(Stored data)
※

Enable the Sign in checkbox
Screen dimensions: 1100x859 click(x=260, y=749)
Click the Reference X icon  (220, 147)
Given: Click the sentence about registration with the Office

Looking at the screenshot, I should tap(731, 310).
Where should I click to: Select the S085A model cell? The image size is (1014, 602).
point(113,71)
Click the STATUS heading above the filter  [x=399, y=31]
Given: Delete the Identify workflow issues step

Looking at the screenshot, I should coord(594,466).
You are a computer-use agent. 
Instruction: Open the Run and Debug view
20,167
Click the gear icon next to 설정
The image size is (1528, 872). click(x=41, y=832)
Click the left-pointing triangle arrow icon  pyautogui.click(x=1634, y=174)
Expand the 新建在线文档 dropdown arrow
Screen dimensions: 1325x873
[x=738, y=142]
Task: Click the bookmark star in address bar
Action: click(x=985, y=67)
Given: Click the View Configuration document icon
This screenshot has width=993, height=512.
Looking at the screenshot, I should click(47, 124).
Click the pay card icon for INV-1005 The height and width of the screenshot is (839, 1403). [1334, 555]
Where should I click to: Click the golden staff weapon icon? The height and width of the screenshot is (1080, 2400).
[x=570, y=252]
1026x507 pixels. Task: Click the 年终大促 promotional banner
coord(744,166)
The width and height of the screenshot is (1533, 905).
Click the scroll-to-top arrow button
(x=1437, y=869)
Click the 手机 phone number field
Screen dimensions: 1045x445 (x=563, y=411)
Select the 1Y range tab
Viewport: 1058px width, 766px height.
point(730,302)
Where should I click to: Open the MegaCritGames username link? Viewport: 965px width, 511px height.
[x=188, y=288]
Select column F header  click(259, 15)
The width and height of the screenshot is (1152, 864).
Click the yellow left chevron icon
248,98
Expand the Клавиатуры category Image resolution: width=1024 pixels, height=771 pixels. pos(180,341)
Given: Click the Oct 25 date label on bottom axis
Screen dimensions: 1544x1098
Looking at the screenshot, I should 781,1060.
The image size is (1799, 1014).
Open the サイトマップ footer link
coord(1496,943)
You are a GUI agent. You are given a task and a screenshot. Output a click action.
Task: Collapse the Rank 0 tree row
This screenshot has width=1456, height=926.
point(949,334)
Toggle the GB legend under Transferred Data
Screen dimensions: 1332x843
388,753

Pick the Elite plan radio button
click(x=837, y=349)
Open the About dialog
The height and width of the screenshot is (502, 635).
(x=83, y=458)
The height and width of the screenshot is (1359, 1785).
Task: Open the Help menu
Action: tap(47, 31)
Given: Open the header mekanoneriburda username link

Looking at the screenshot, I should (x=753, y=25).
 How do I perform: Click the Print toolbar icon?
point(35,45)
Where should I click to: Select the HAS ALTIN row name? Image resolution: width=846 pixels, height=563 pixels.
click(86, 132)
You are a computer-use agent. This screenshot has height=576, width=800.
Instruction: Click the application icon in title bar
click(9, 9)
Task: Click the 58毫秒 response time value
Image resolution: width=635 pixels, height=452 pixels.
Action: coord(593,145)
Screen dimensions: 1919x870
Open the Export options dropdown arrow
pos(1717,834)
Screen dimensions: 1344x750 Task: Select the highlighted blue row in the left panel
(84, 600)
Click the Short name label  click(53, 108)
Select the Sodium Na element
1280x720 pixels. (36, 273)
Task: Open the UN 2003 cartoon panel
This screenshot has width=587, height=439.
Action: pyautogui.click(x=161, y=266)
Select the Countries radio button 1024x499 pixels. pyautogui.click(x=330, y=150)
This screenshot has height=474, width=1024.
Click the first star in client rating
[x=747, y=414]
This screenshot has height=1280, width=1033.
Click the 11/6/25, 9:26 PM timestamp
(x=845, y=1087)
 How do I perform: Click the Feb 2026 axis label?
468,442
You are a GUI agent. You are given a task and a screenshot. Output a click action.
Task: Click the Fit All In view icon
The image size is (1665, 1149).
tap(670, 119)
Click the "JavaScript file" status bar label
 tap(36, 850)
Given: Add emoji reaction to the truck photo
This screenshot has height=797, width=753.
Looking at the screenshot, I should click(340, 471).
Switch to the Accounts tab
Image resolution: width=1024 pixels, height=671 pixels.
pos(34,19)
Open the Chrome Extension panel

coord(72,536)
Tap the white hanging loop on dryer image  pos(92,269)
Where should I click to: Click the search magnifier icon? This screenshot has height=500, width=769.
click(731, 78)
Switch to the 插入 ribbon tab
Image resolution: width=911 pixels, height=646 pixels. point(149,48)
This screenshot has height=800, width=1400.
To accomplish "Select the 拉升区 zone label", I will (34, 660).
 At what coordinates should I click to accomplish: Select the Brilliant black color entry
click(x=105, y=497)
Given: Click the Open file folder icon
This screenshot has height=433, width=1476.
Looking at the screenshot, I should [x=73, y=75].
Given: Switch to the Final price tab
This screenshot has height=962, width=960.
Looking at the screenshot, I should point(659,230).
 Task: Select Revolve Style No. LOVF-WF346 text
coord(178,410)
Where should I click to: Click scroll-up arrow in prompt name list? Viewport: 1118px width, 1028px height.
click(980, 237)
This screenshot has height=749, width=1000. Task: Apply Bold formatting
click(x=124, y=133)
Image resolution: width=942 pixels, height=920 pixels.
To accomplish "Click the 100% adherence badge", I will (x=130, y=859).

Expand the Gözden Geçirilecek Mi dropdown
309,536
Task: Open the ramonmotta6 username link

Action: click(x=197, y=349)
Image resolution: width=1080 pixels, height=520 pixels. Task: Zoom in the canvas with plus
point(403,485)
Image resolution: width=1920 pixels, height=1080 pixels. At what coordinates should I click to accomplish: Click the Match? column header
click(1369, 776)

※

Task description> As listed above, the lines from the line with "Click the STATUS" to the line with "Task: Collapse the Rank 0 tree row" are to be echoed exactly, with both ends included and nothing added.

Exercise result>
Click the STATUS heading above the filter  [x=399, y=31]
Given: Delete the Identify workflow issues step

Looking at the screenshot, I should coord(594,466).
You are a computer-use agent. 
Instruction: Open the Run and Debug view
20,167
Click the gear icon next to 설정
The image size is (1528, 872). click(x=41, y=832)
Click the left-pointing triangle arrow icon  pyautogui.click(x=1634, y=174)
Expand the 新建在线文档 dropdown arrow
Screen dimensions: 1325x873
[x=738, y=142]
Task: Click the bookmark star in address bar
Action: click(x=985, y=67)
Given: Click the View Configuration document icon
This screenshot has width=993, height=512.
Looking at the screenshot, I should click(47, 124).
Click the pay card icon for INV-1005 The height and width of the screenshot is (839, 1403). [1334, 555]
Where should I click to: Click the golden staff weapon icon? The height and width of the screenshot is (1080, 2400).
[x=570, y=252]
1026x507 pixels. Task: Click the 年终大促 promotional banner
coord(744,166)
The width and height of the screenshot is (1533, 905).
Click the scroll-to-top arrow button
(x=1437, y=869)
Click the 手机 phone number field
Screen dimensions: 1045x445 (x=563, y=411)
Select the 1Y range tab
Viewport: 1058px width, 766px height.
point(730,302)
Where should I click to: Open the MegaCritGames username link? Viewport: 965px width, 511px height.
[x=188, y=288]
Select column F header  click(259, 15)
The width and height of the screenshot is (1152, 864).
Click the yellow left chevron icon
248,98
Expand the Клавиатуры category Image resolution: width=1024 pixels, height=771 pixels. pos(180,341)
Given: Click the Oct 25 date label on bottom axis
Screen dimensions: 1544x1098
Looking at the screenshot, I should 781,1060.
The image size is (1799, 1014).
Open the サイトマップ footer link
coord(1496,943)
You are a GUI agent. You are given a task and a screenshot. Output a click action.
Task: Collapse the Rank 0 tree row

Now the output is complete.